The ups and downs in Ackermann’s own life experience has probably sharpened his empathy with players. He hit the wall when he was banned for steroid abuse for two years at the height of his rugby career in South Africa, and it cost him his job, and his car, putting him on the breadline in a country where there is no welfare safety net.
Religion helped him to rebuild his life, but although he is a devout church-going man, who revealed that he asked God to give him guidance in making his decision about moving to Gloucester, he does not push his belief on others. However, he does believe in everybody having a clean slate to start again.
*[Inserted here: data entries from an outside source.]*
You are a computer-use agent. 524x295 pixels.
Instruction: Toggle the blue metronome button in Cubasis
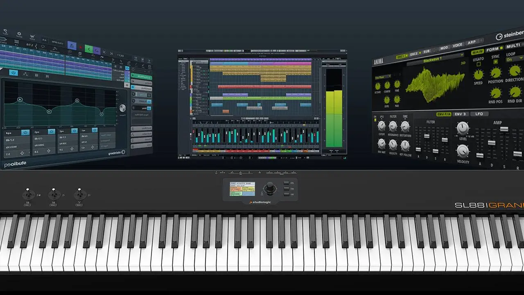72,45
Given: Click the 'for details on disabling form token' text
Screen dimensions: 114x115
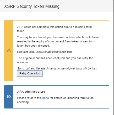Looking at the screenshot, I should pyautogui.click(x=72, y=98).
He told the Gloucester squad when he arrived that reputations counted for little with him and that what matters is what players do in training and on match day.
The upshot is that there has been a new selection dynamic with young forwards like Jake Polledri, Lewis Ludlow and Freddie Clarke coming through strongly this campaign. The arrival of a gritty lock like Ed Slater and the resurrection of a backline talent like Henry Trinder have also added to the new brew at Gloucester.
Even so, there is no doubt that the chief alchemist is Johan Ackermann.